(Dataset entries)
-.-.-
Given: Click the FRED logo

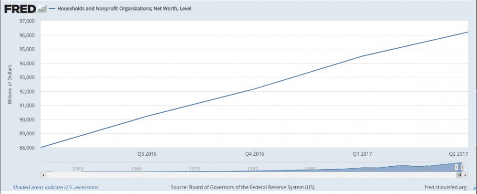Looking at the screenshot, I should (18, 8).
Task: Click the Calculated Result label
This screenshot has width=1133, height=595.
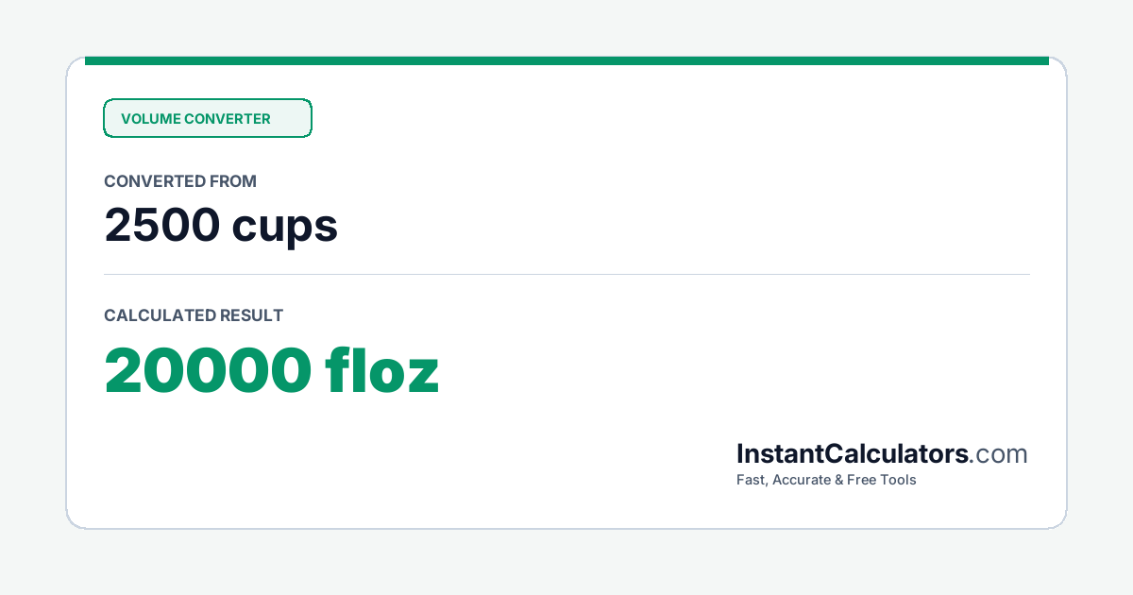Action: point(194,315)
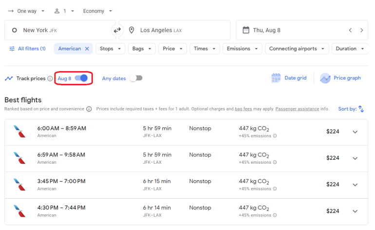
-.-.-
• Exercise description: Copy the records above exactly, leaving out every picture.

• Reply:
Given: Click the FRED logo

Looking at the screenshot, I should (18, 8).
Task: Click the Calculated Result label
This screenshot has width=1133, height=595.
Action: point(194,315)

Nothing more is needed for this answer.